I think this is because you want a burst of energy to hit the beans in the initial charge without scorching/overdrying.

The basic challenge of coffee roasting is to cook the bean evenly from the outside in without drying out all the desirable flavor/aromatic compounds. Too long of a roast will dry it out so that nothing good is left, and too short of a roast will likely mean that the core of the bean didn't get the chance to develop.

A high charge temp gives the beans a head start. The beans do not caramelize until well over 300F, and so you don't really need to take that long to take the beans from room temp to 200F. The charge's purpose is to do this as fast as possible without scorching.

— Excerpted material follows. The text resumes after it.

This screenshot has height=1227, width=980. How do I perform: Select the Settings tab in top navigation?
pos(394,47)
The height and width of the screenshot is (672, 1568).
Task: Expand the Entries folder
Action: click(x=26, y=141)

As it takes drum roasters quite some time to change in temperature because of thermal mass, starting from a low temp would create a lag in bean temp that would take too long to go from dry to ramp.

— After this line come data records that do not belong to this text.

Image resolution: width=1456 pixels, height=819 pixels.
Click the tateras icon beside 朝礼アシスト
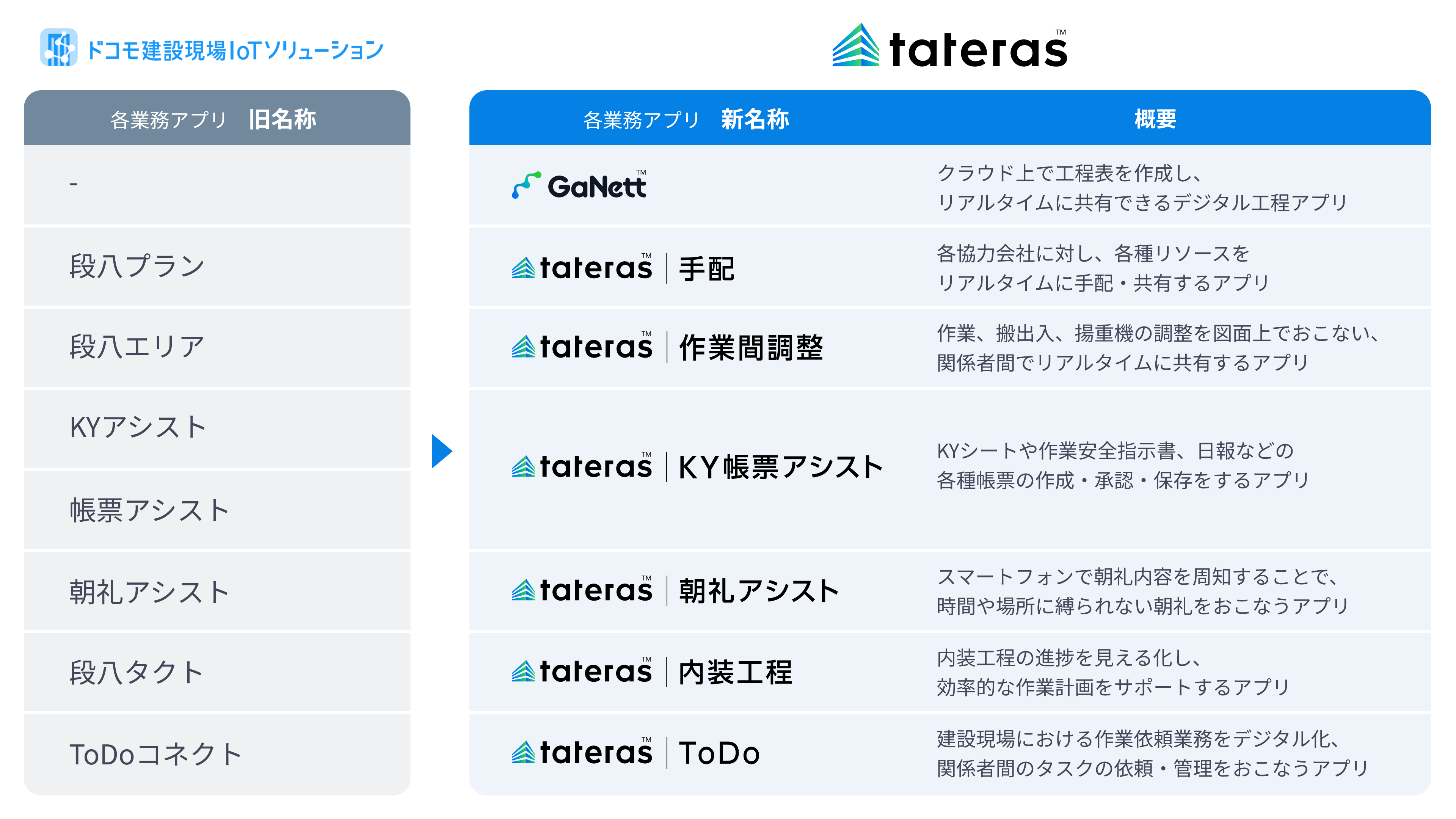(523, 591)
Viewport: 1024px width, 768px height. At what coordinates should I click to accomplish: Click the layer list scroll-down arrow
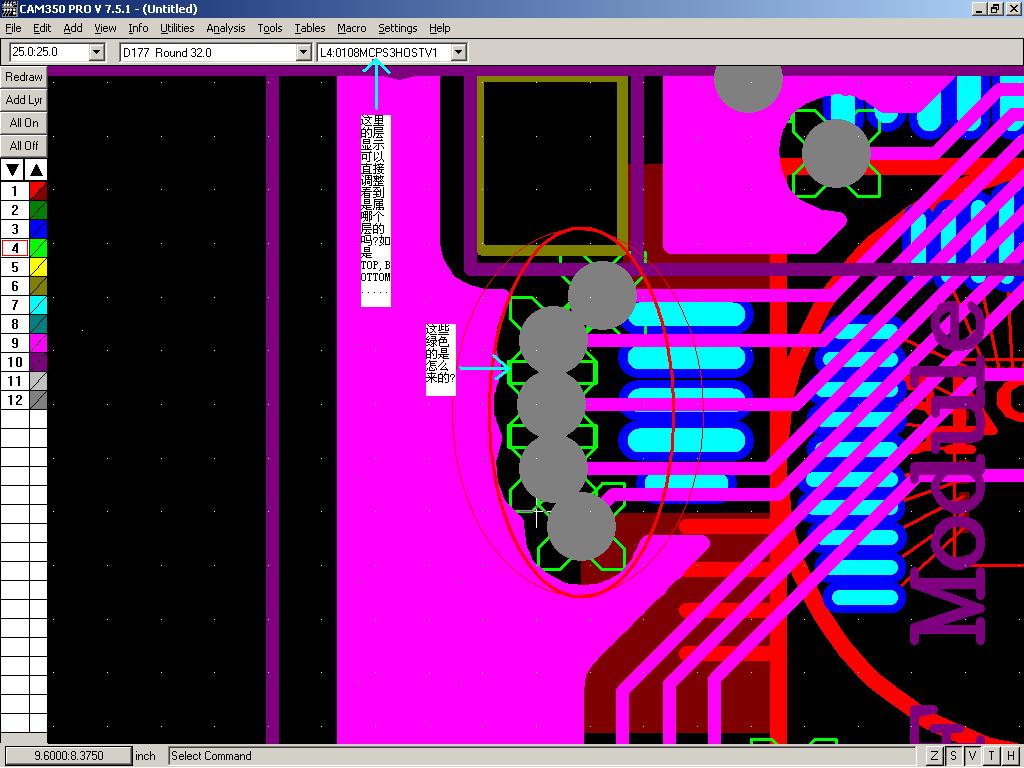(x=13, y=170)
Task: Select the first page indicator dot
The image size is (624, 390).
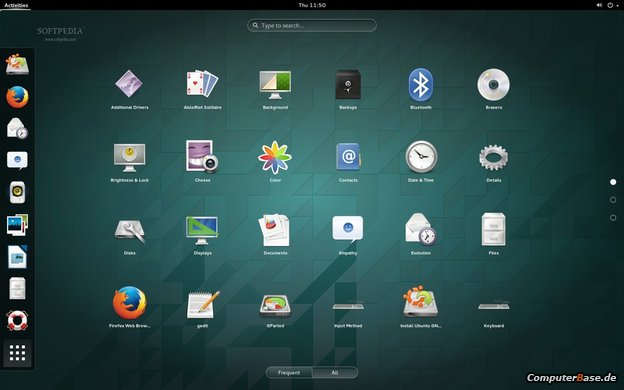Action: 613,182
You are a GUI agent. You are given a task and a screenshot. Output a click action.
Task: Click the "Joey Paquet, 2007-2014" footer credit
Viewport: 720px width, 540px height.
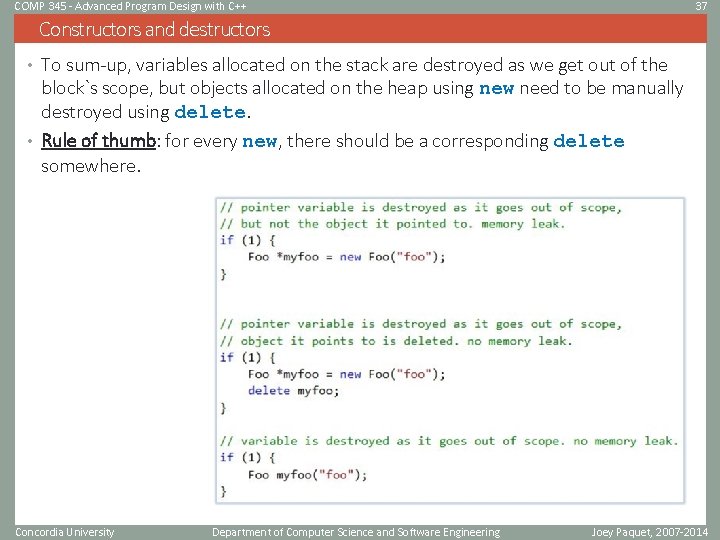click(x=649, y=532)
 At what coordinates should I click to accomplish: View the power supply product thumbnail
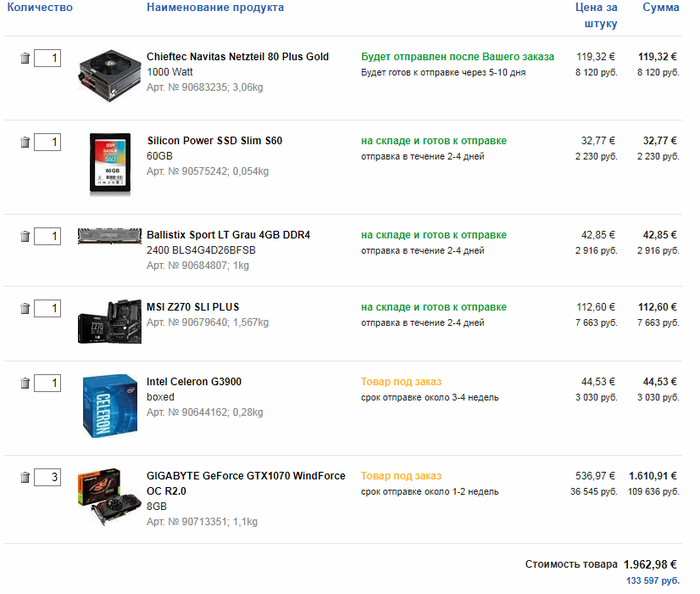[110, 76]
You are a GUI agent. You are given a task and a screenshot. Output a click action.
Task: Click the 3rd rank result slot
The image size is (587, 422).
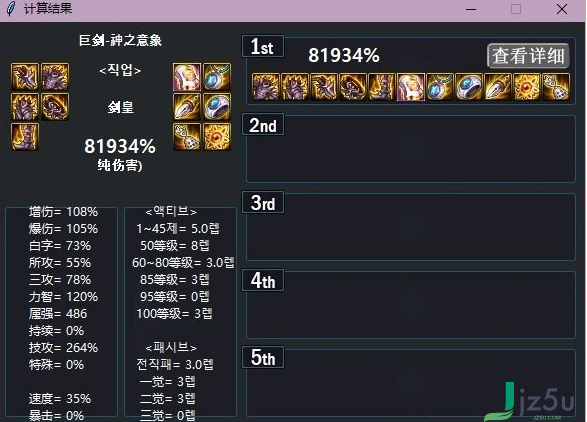click(x=411, y=227)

If you charged at a high temp but kept the heat up, the ET would be too hot and the beans can easily scorch. The initial hit of the cool beans will cause a significant drop in ET because they have soaked up a whole lot of energy. With the heat off, the ET will drop closer to BT, and once BT turns (or slightly before) the heat can be added to control the RoR so that it's gradually increasing according to the desired profile. If the heat is kept on at the charge temp from the beginning to end, the beans will cook really fast on the outside (probably scorching/burning) while leaving the core underdeveloped.

It's all about coaxing the heat to give the beans the perfect heat bath (or sauna?) so that it cooks evenly and sufficiently outside in.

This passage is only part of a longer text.